Segment Open
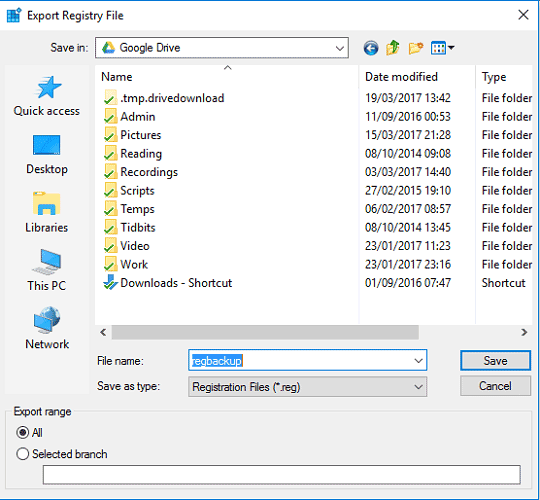This screenshot has height=500, width=540.
Task: Choose Selected branch export range
Action: coord(23,454)
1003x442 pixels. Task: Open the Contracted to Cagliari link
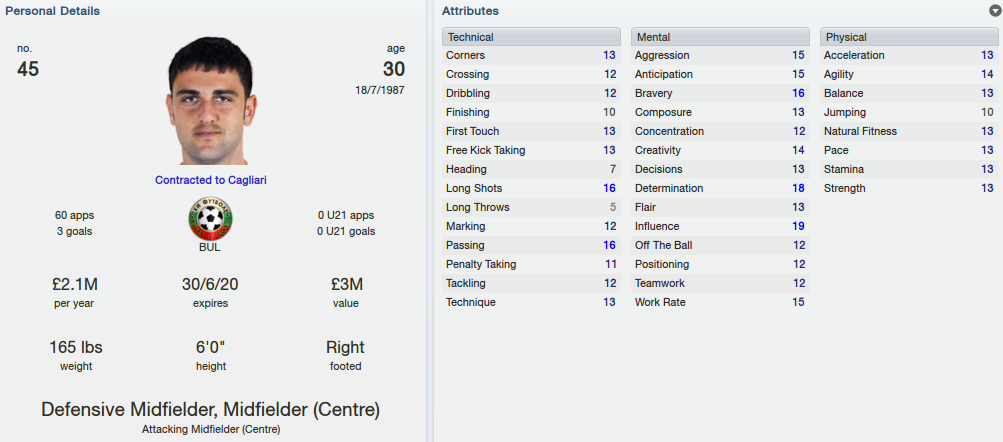[210, 180]
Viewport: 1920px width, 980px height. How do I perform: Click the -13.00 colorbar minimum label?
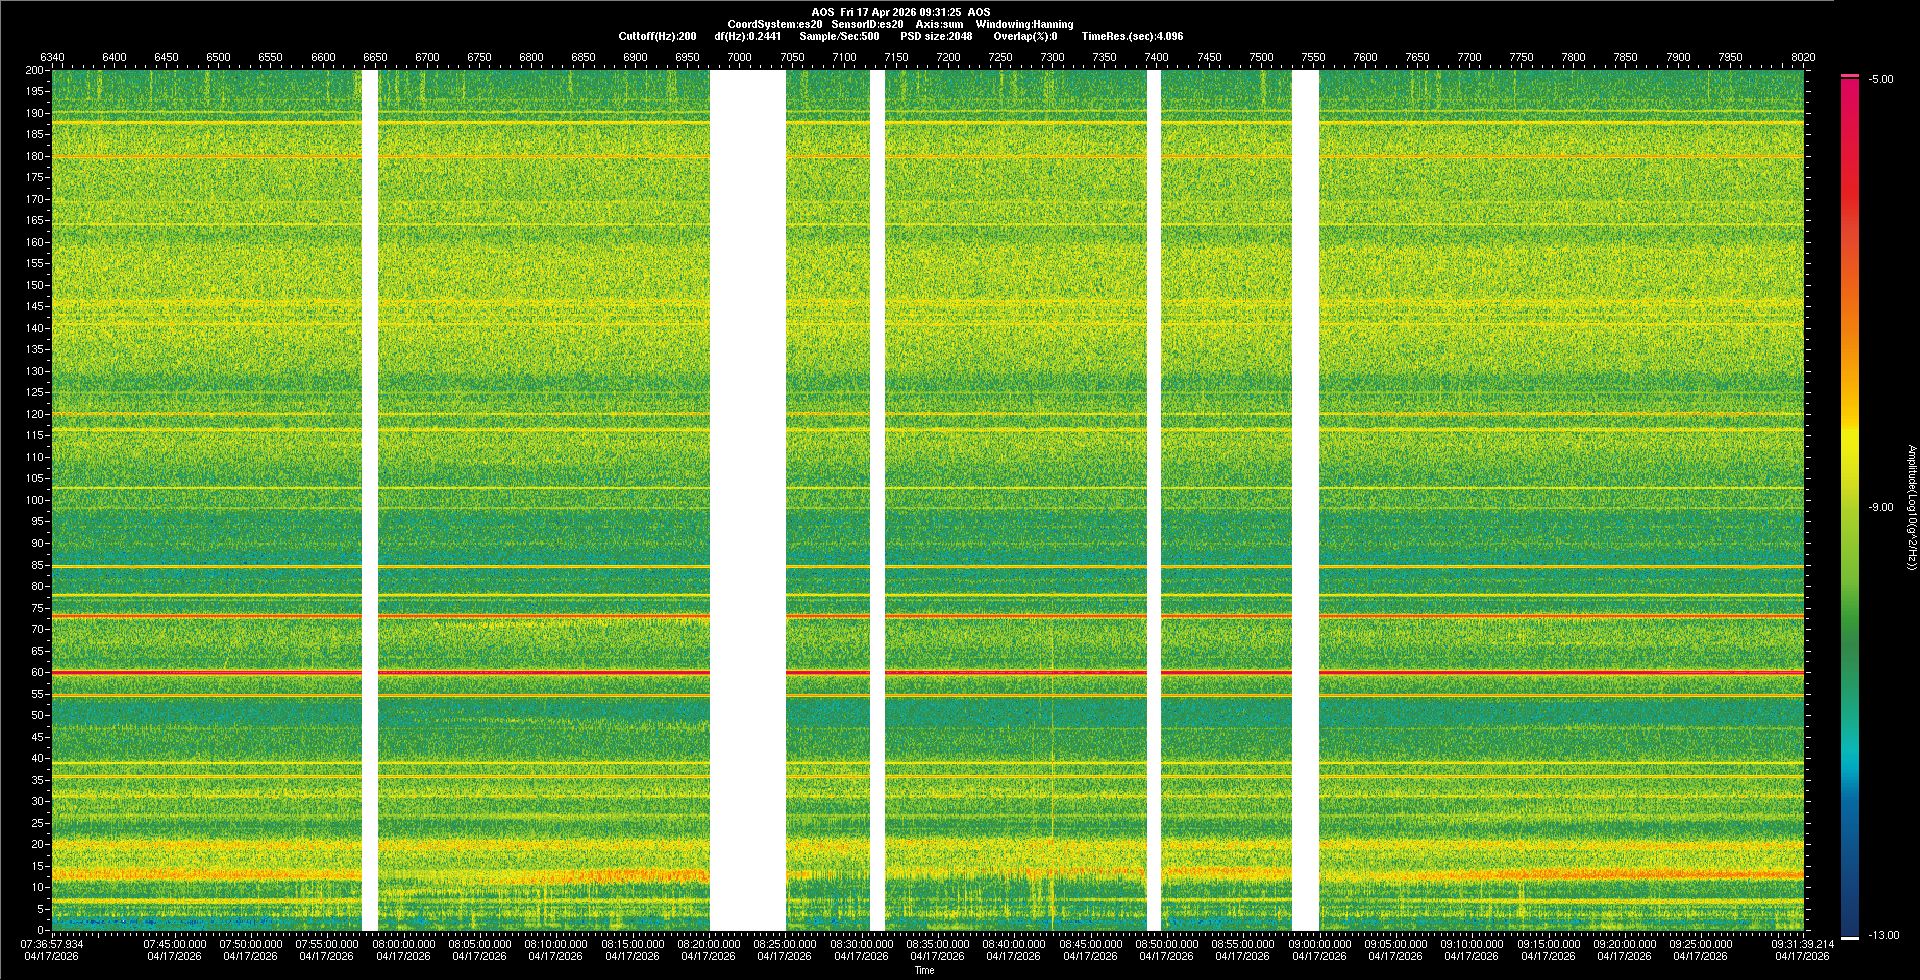1883,935
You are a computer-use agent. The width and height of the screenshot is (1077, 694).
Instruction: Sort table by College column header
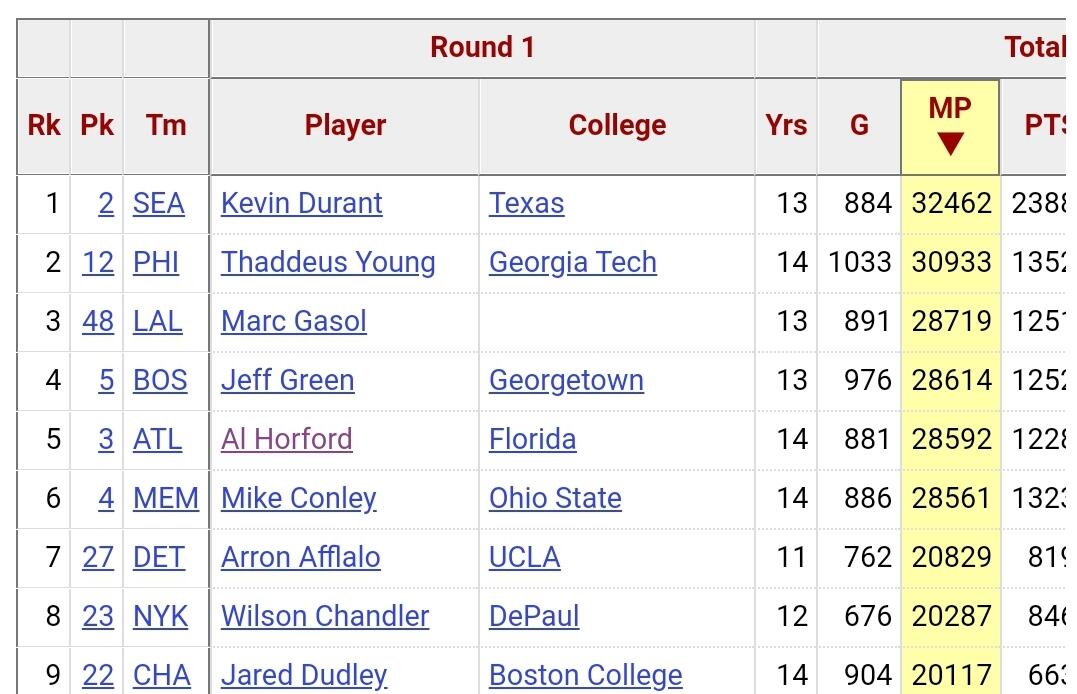pyautogui.click(x=617, y=125)
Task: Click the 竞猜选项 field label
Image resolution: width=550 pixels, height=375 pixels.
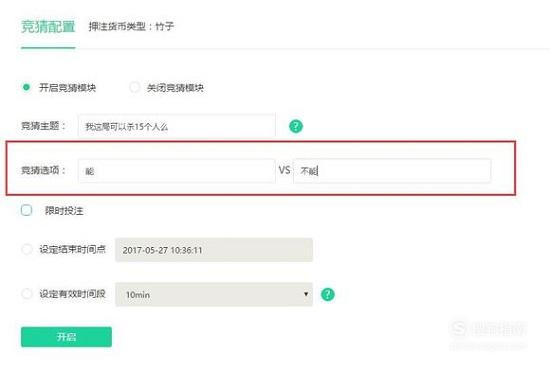Action: pos(44,170)
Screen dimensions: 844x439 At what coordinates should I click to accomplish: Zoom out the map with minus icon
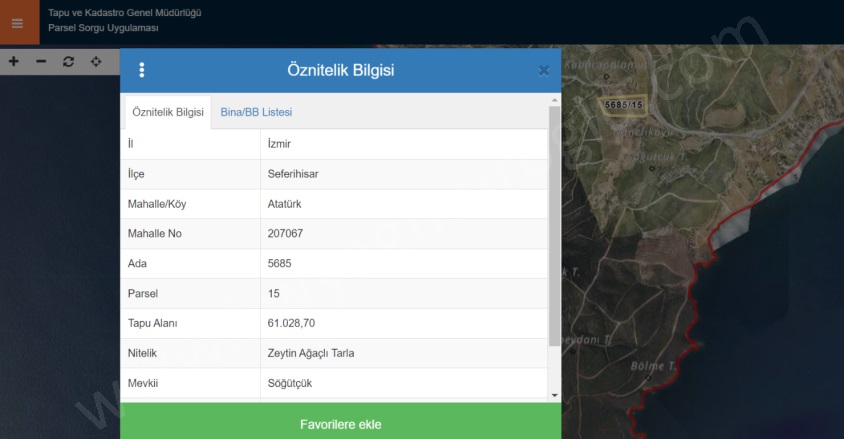point(41,62)
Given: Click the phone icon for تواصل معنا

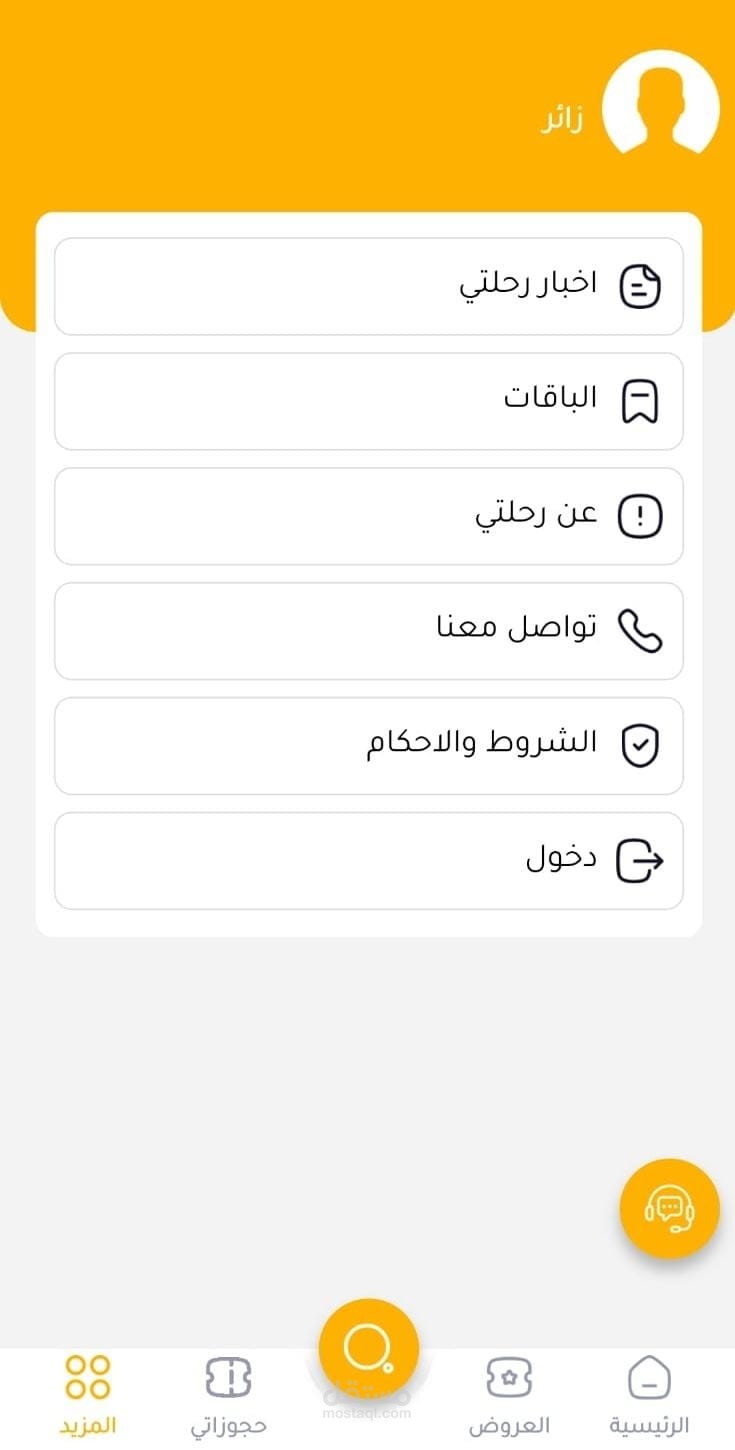Looking at the screenshot, I should 640,631.
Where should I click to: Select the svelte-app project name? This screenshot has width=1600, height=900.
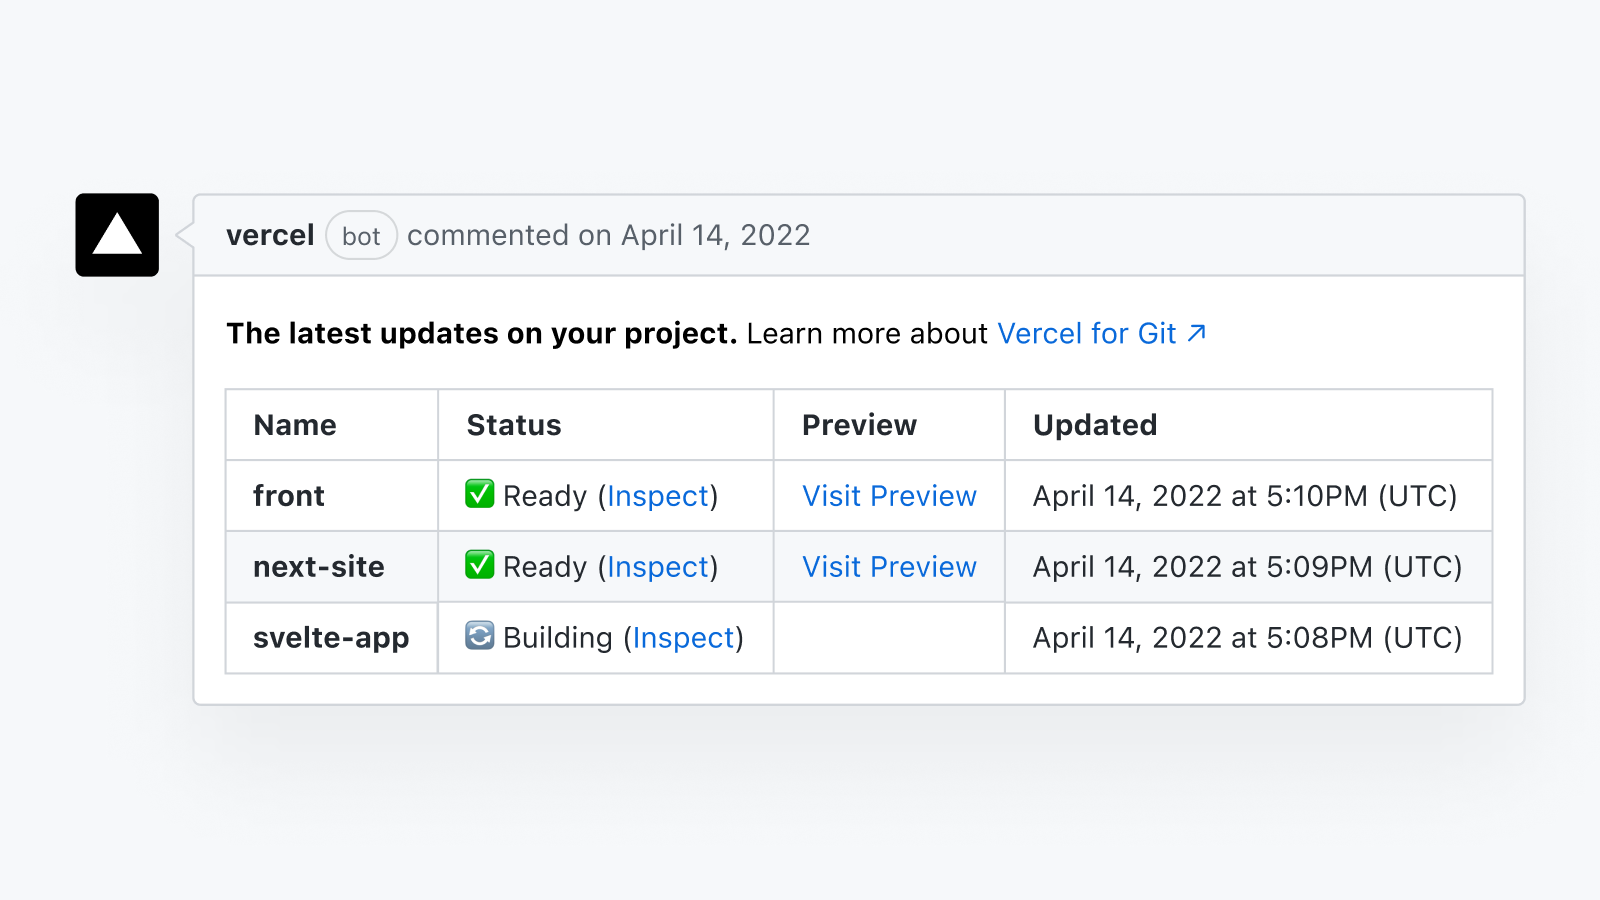tap(331, 637)
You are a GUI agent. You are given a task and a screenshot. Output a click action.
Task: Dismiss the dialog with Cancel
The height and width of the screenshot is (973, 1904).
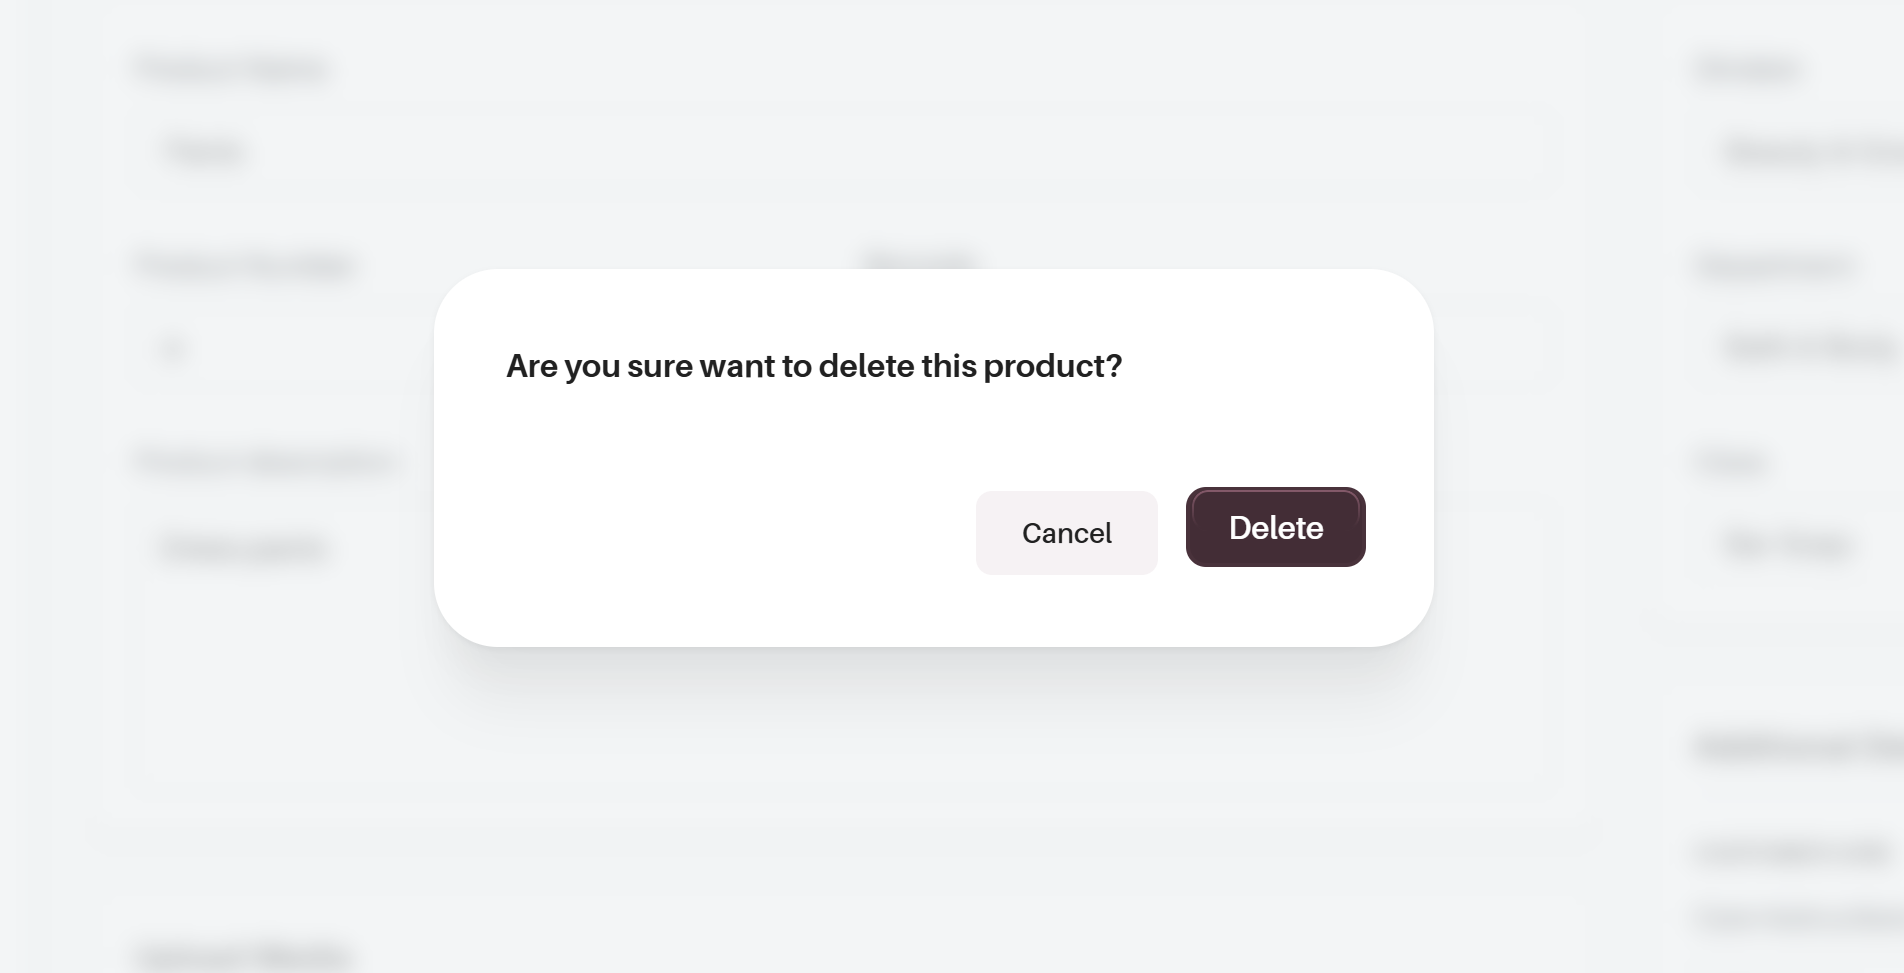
Segment Closed
For every line above that includes the word "agent", return the line.

You are a computer-use agent. The width and height of the screenshot is (1077, 694).
You are a GUI agent. You are given a task and a screenshot. Output a click action.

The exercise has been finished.